Consciente de la difficulté, la délégation corporate de l’AACC s’est penché sur la question de concert avec Entreprises & Médias, l'association des directeurs de la communication: «Il faut aboutir à une vision partagée, estime Fabrice Conrad. C'est un préalable pour arriver à fixer, en amont des projets, la nature des critères à atteindre et leur mode de mesure.»La montée globale des exigences rejaillit aussi sur le recrutement. Hopscotch embauche ainsi, depuis 2011, d’anciens membres de cabinets ministériels. «Ils ont une capacité à questionner le brief, sont proactifs, force de proposition, réfléchissent bien et produisent rapidement», estime Nathalie Bernard.
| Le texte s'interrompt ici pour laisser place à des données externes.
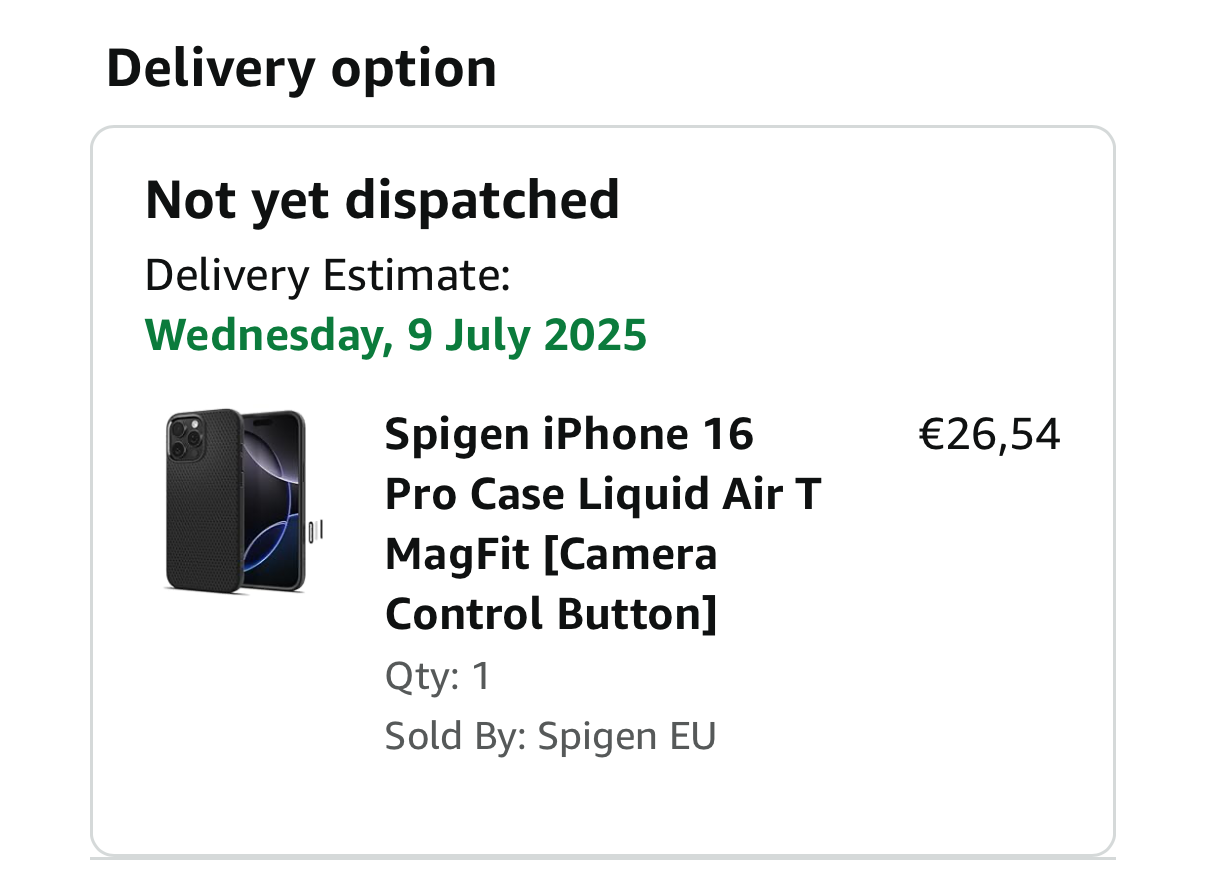
Task: Click the "Sold By:" seller label
Action: point(455,737)
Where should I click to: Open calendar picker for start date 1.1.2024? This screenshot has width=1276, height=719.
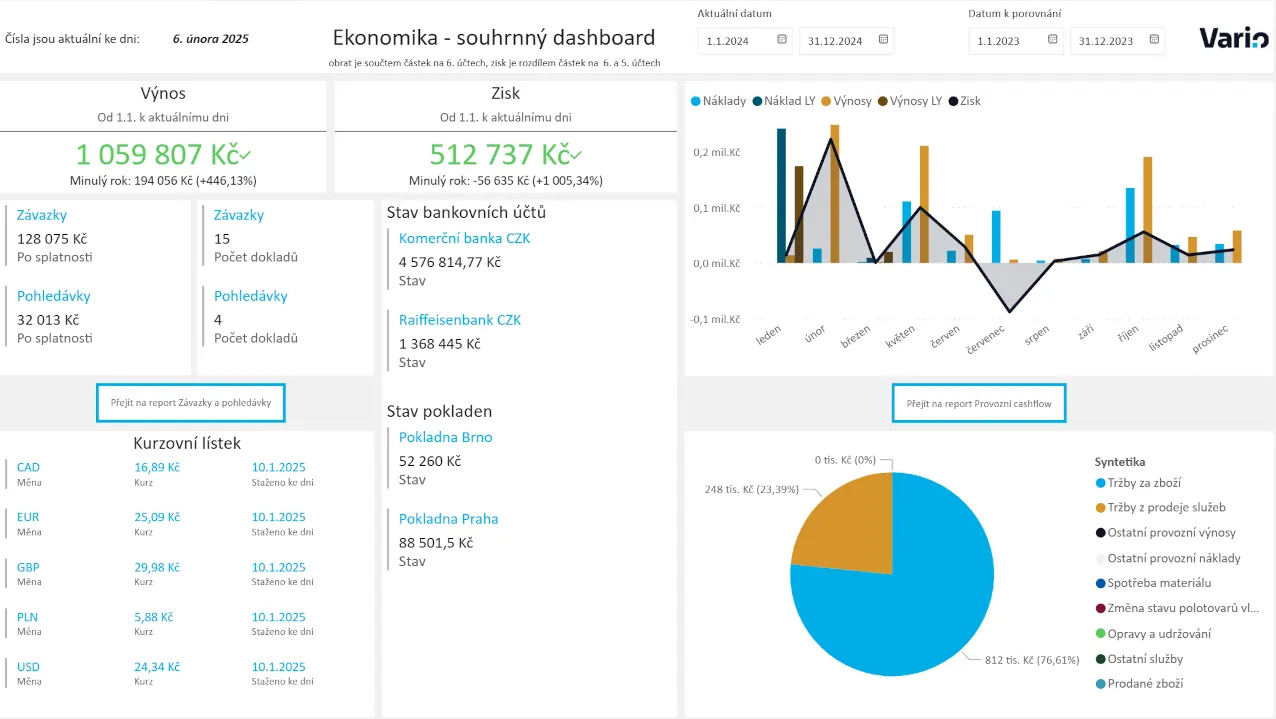click(x=782, y=40)
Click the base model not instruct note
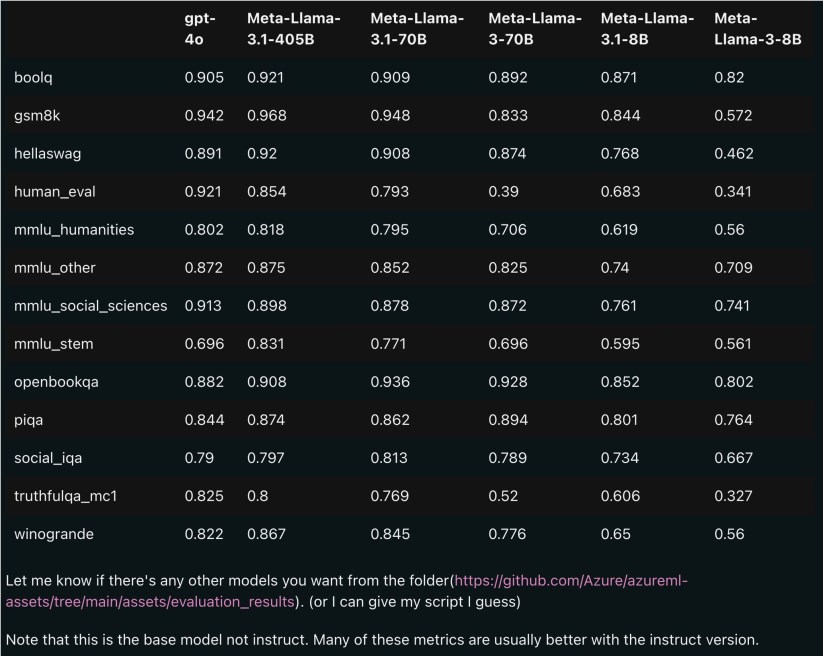The height and width of the screenshot is (656, 823). 380,639
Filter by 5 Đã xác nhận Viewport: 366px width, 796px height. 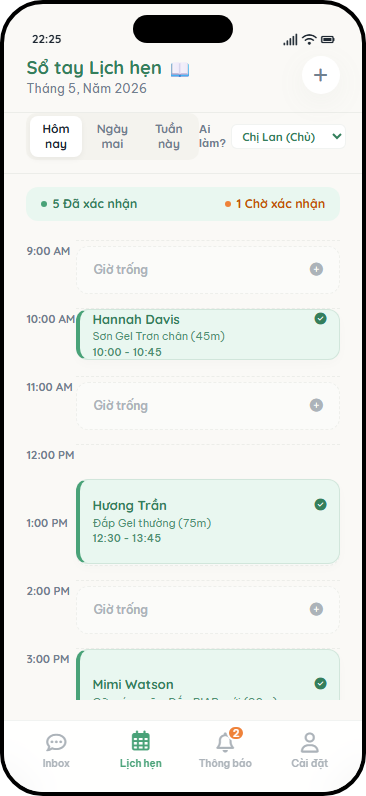point(89,204)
Une diversification du recrutement qui s’accompagne d’une fertilisation croisée des expertises, ajoute Cécile Granat, directrice générale adjointe de l'agence: «Un consultant habitué à travailler sur des sujets “consumer” peut être pertinent en corporate. Multiplier les expériences et se confronter à différents modes de management fait grandir les équipes.»Cependant, Bruno Scaramuzzino relève pour sa part un manque d’humilité parmi la soixantaine de CV que Meanings reçoit quotidiennement: «À 26 ou 27 ans, ils se revendiquent “senior”… Une plaisanterie qui s’accompagne d’une dégradation de l’idée de faire, versus l’idée de penser. On retrouve dans nos univers le syndrome du “Sciences Po de base”: bonne analyse et “so what”? Où est le point de vue? Que devrions-nous faire? Il est plus que jamais nécessaire de réhabiliter deux choses: le faire et l’expérience du faire.»

Des collaborateurs toujours plus nomades

Les 25-35 ans sont différents, constate Bruno Scaramuzzino, le PDG de Meanings: «Les former devient souvent un investissement à perte.» Pourquoi? «Leur nomadisme naturel, leur peu d’attachement à l’agence et le peu de cas qu’ils accordent à la notion de carrière», précise le publicitaire. Autant de facteurs incitant à une révision majeure du mode de fonctionnement des agences: «Aujourd’hui, celles-ci sont vouées à être traversées par des collaborateurs de passage. Il convient de reconsidérer nos “business models” pour faire de cet état de fait une force, et non plus une faiblesse. On managera de moins en moins par l’enseigne et de plus en plus par le projet.»